The lines to return are the one containing "Parameter [tab] (157, 345)" and all that follow it in the entries below, duplicated exactly and nothing else.
** RECORDS TO PROCESS follows **
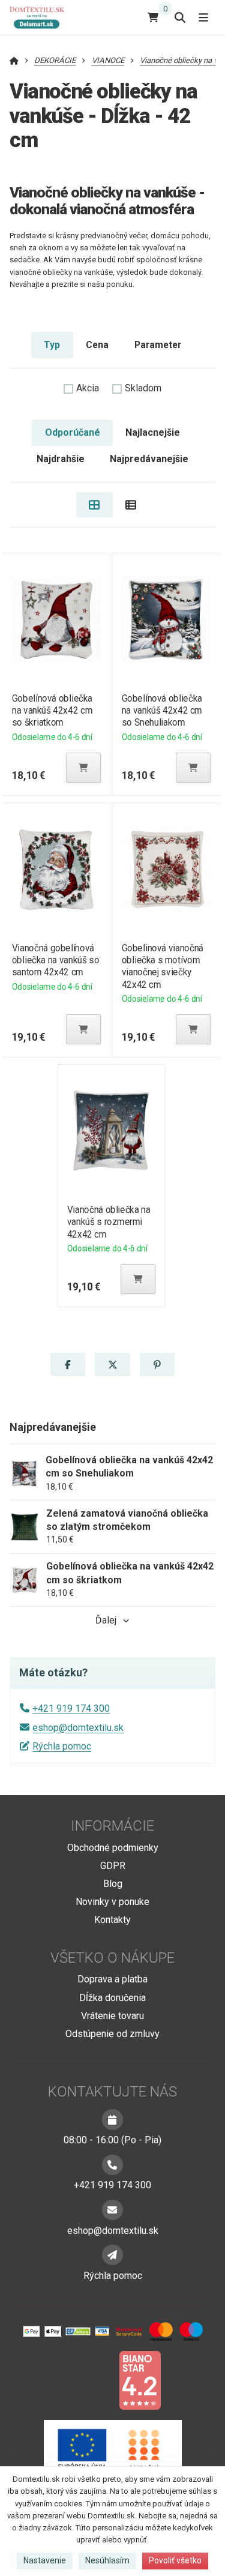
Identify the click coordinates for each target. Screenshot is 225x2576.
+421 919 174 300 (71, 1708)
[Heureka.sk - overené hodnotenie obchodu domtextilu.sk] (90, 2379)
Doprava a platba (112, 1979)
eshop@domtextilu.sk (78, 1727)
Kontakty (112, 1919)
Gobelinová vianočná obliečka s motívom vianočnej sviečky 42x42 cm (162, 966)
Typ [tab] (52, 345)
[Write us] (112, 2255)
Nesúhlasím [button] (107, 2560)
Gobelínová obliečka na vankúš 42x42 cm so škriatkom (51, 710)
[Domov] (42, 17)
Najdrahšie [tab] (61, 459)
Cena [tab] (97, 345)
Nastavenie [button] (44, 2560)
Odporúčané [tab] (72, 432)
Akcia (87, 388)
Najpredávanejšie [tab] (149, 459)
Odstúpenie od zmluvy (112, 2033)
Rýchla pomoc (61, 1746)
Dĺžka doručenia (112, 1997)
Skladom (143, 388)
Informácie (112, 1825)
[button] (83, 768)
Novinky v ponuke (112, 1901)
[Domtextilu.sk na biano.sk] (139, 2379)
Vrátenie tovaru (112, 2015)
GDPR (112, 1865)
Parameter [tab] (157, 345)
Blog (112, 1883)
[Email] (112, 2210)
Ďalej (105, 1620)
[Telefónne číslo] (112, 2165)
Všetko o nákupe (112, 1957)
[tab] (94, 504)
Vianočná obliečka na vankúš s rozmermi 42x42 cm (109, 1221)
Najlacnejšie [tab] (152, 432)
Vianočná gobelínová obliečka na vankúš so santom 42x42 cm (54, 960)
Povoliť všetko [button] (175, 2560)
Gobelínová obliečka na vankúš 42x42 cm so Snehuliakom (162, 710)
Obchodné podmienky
** End of RECORDS TO PROCESS **
EXERCISE ANSWER:
Parameter [tab] (157, 345)
Blog (112, 1883)
[Email] (112, 2210)
Ďalej (105, 1620)
[Telefónne číslo] (112, 2165)
Všetko o nákupe (112, 1957)
[tab] (94, 504)
Vianočná obliečka na vankúš s rozmermi 42x42 cm (109, 1221)
Najlacnejšie [tab] (152, 432)
Vianočná gobelínová obliečka na vankúš so santom 42x42 cm (54, 960)
Povoliť všetko [button] (175, 2560)
Gobelínová obliečka na vankúš 42x42 cm so Snehuliakom (162, 710)
Obchodné podmienky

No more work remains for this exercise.